- Short task
In the knitting forum thread, which machine were most of the cocoons knit on?

- Reading text
# MK Ready for my Charity



## GrammaAnn (Dec 16, 2011)

I got a few baby things ready to send to my charity. Most of the cocoons were knit on my LK 150 that I took on vacation with me. The blankets are knit in a variety of stitches, but mostly the Diana Sullivan tuck blanket on the bulky. 



 I love this pattern for a quick and easy baby blanket that lays flat and is done when you take it off the machine!


----------



## KateWood (Apr 30, 2011)

they are all fantastic


----------



## bettyirene (Apr 5, 2012)

What a wonderful lady you are, to do so much for charity - what would we do without generous people like you? Beautiful work.


----------



## Deb-Babbles (Mar 4, 2011)

You have outdone yourself on these. Each will be a welcome gift I am sure. God Bless you..


----------



## martina (Jun 24, 2012)

Great work


----------



## GinB (Sep 2, 2012)

Beautiful work, Ann. You are such a nice lady. This is a wonderful thing you're doing. I take my hat off to you.

I especially love the fair-isle cocoons - such pretty patterns.


----------



## littlebaba (Jul 20, 2013)

They are beautiful


----------



## warana12 (Mar 12, 2013)

Beautiful I'm sure these will be greatly appreciated.


----------



## susieknitter (Jul 14, 2011)

You have been busy. These are very nice and I'm sure that they will be very much appreciated.


----------



## GrammaAnn (Dec 16, 2011)

GinB said:


> Beautiful work, Ann. You are such a nice lady. This is a wonderful thing you're doing. I take my hat off to you.
> 
> I especially love the fair-isle cocoons - such pretty patterns.


Thank you all for your lovely comments! GinB - these are actually made from a self patterning yarn and not fairisle.  Ann


----------



## kwright (Mar 16, 2012)

Records from a pointing dataset:

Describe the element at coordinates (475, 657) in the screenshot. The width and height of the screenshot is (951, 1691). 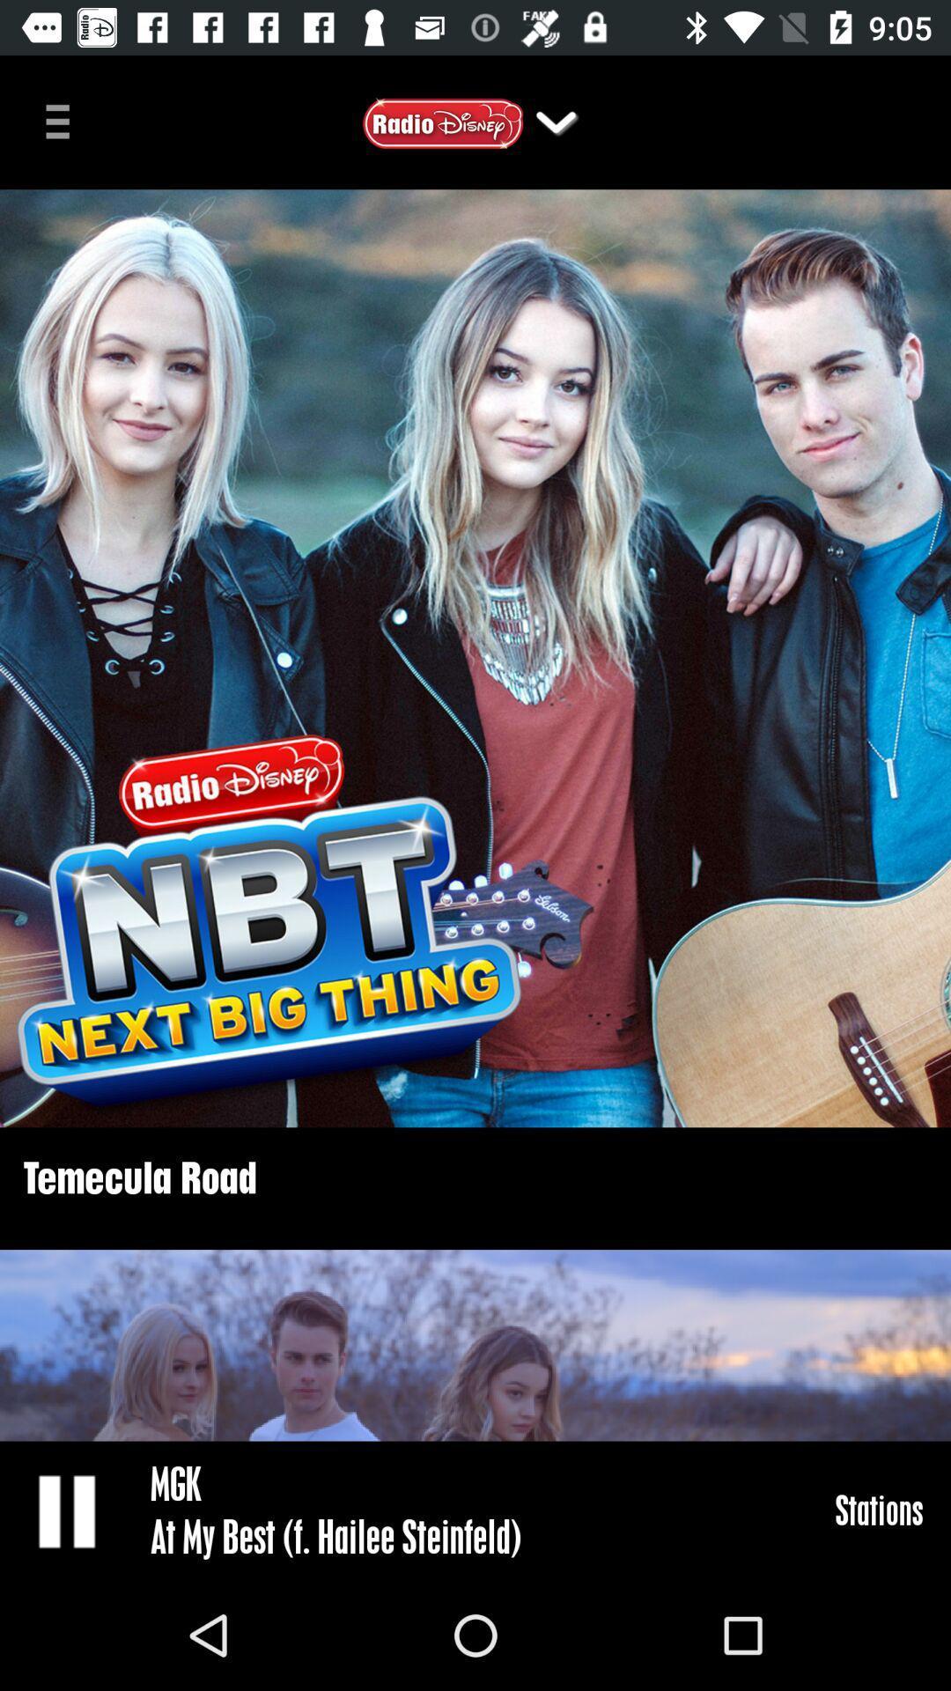
I see `item above temecula road` at that location.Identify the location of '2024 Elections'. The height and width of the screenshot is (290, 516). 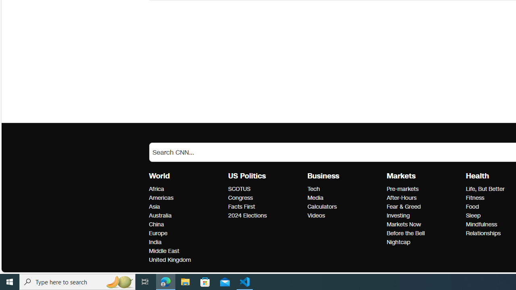
(265, 215).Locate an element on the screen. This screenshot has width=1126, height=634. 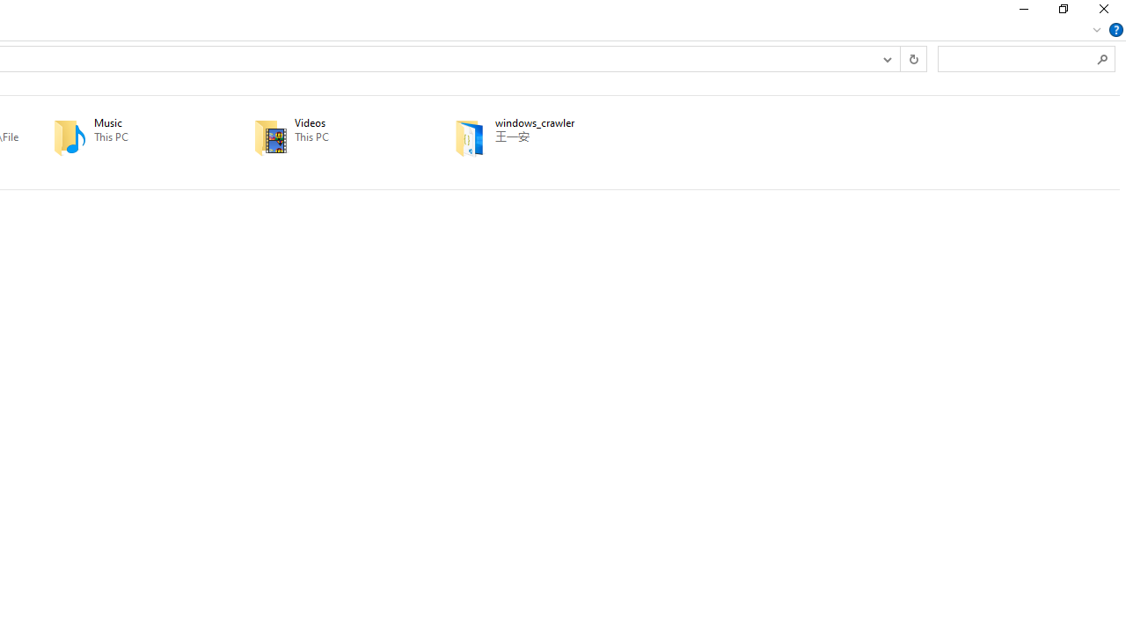
'Address band toolbar' is located at coordinates (900, 57).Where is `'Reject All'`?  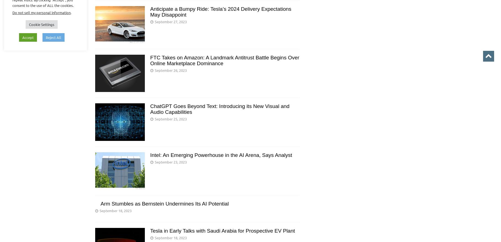
'Reject All' is located at coordinates (46, 37).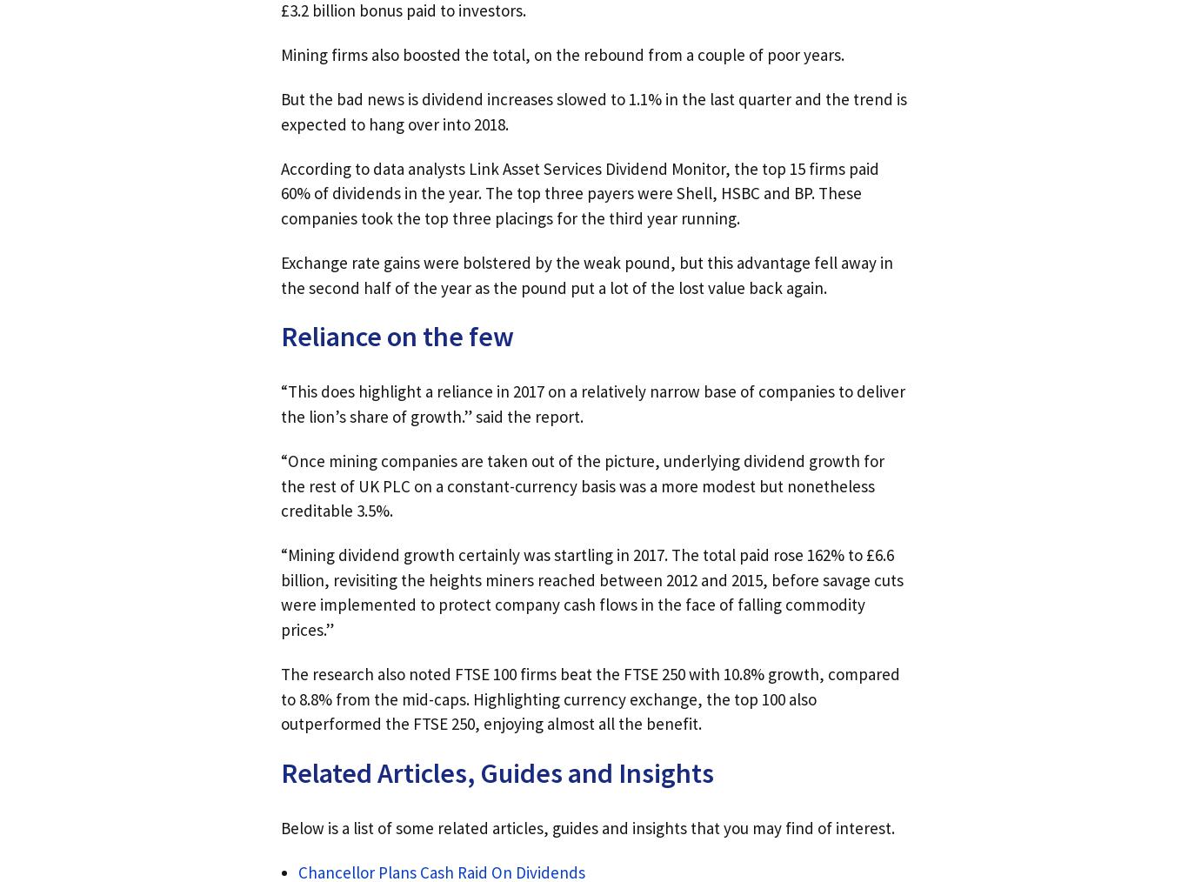  I want to click on '“This does highlight a reliance in 2017 on a relatively narrow base of companies to deliver the lion’s share of growth.” said the report.', so click(281, 404).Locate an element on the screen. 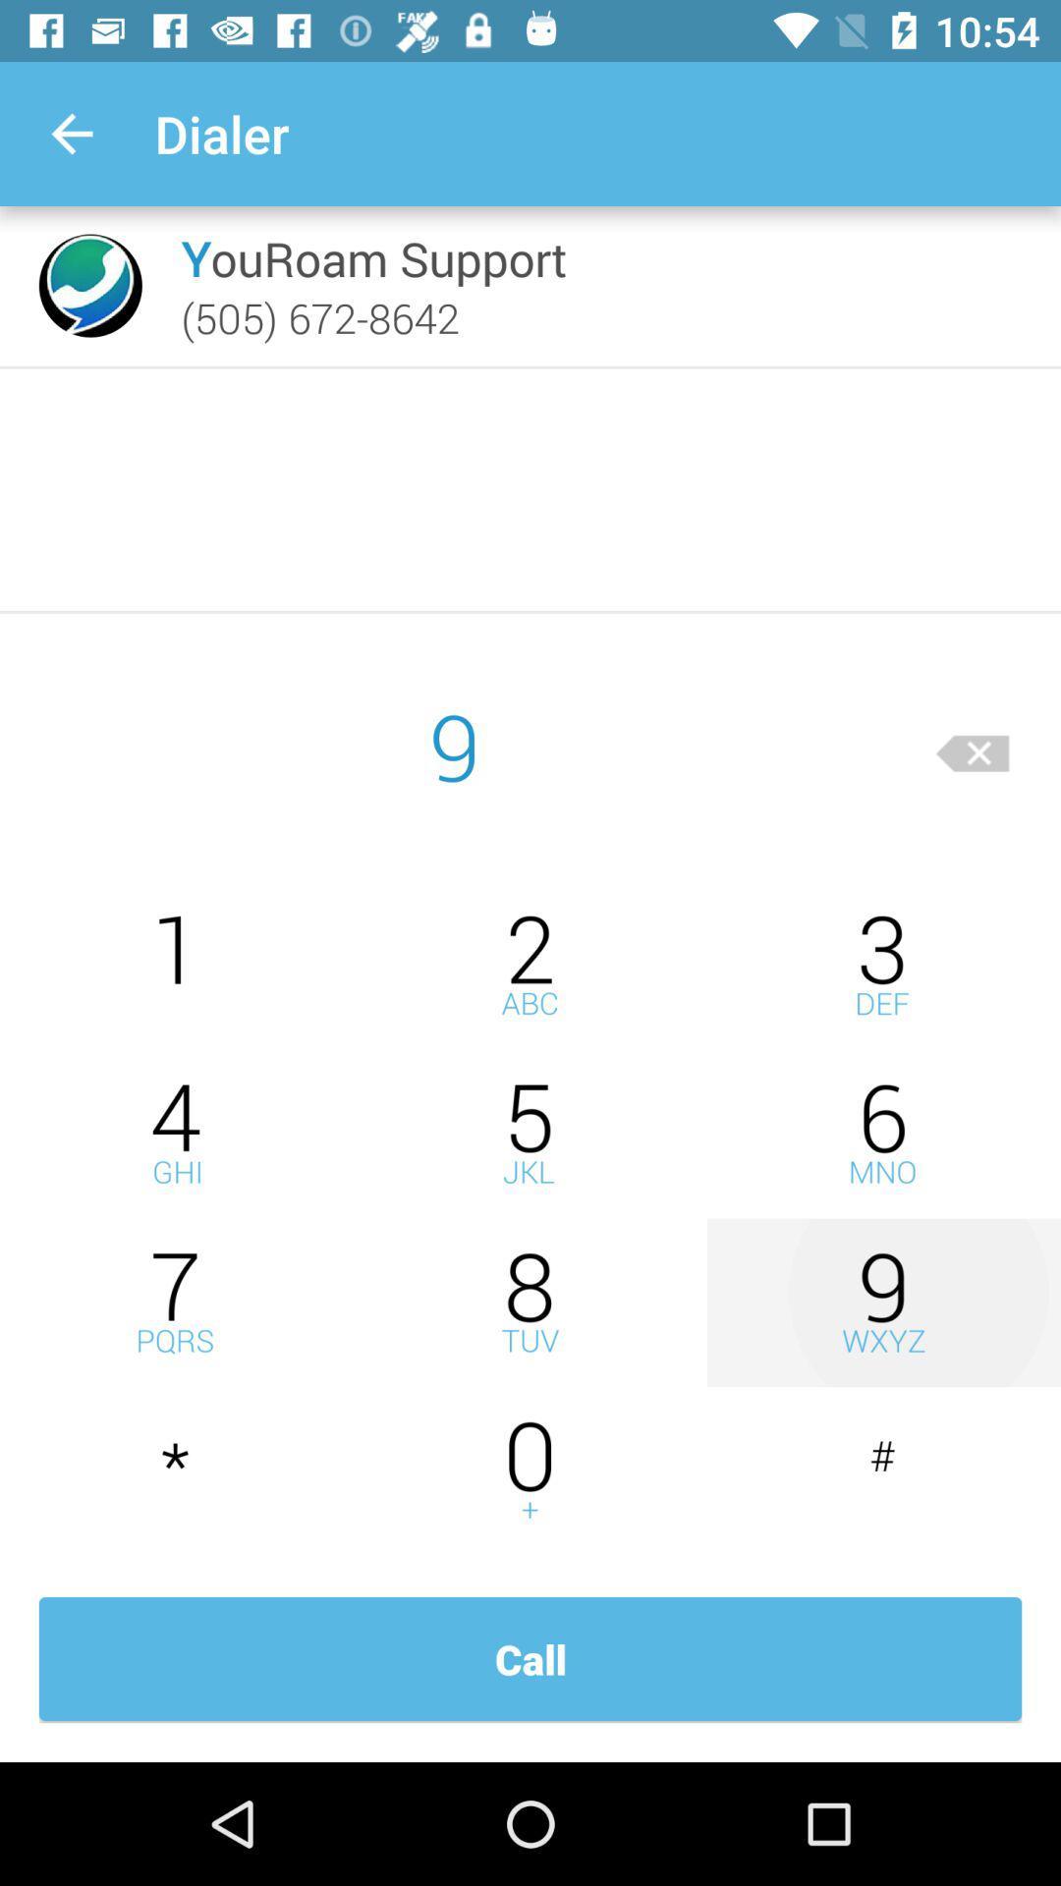 The height and width of the screenshot is (1886, 1061). 4 button is located at coordinates (177, 1134).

- Full response
An LK 150